>> Start Reading passage

Our opening hymn this morning
is
809809.
Please
rise.
As a called and ordained servant of Christ and by his authority, I therefore forgive you all your sins
in the name of the Father and of the Son and of the Holy Spirit.
Amen.
Our intro this morning is various verses of Psalm 66 and I invite you to join with
me in the indented parts.
Shout for joy to God all the earth.
Hallelujah.
Say to God, how awesome are your deeds?
Come and see what God has done.
Bless our God, O peoples,
who has kept our soul among the living.
Shout for joy to God all the earth.
Hallelujah.
To mitigate technical difficulties as best we can, this will be a spoken liturgy.
Please rise.
Sorry, please be seated.
I haven't preached in an actual church for a few years.
In peace, let us pray to the Lord for the
peace from above and for our salvation.

>> End Reading passage
>> Start Provided data

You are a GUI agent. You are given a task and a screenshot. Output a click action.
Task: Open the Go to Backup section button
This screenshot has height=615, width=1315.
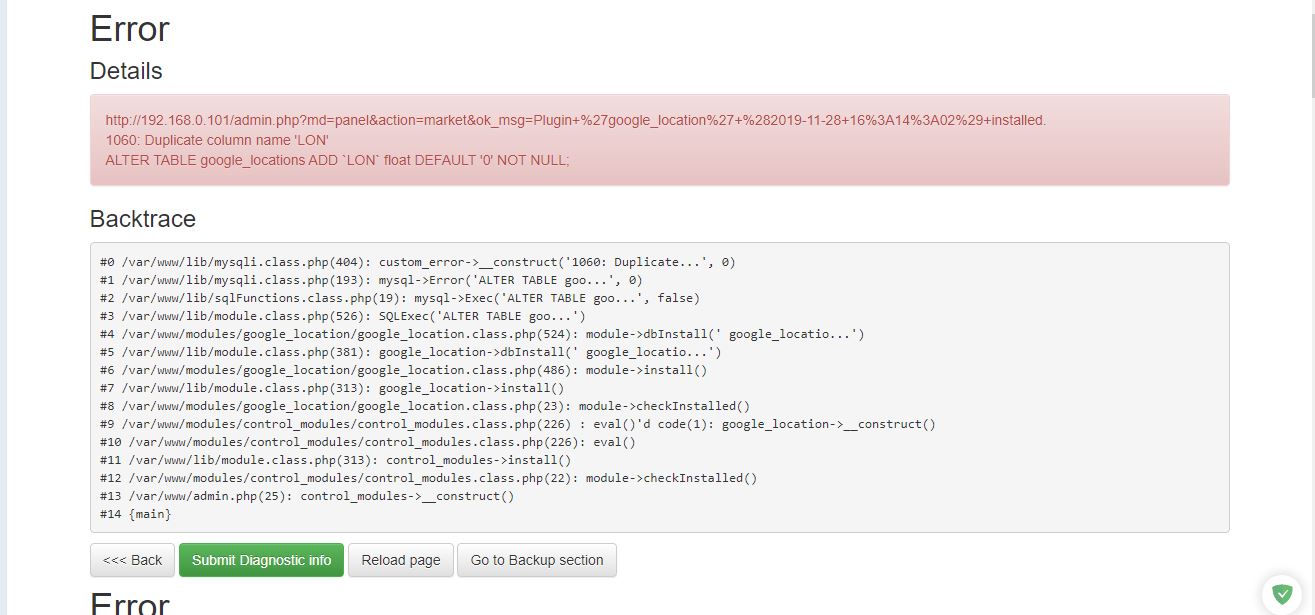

>> End Provided data

- [Given task]
Translate this sentence from the church service passage into Spanish: "Come and see what God has done." The listing has no connection to the text.

- [Expected output]
Vengan y vean lo que Dios ha hecho.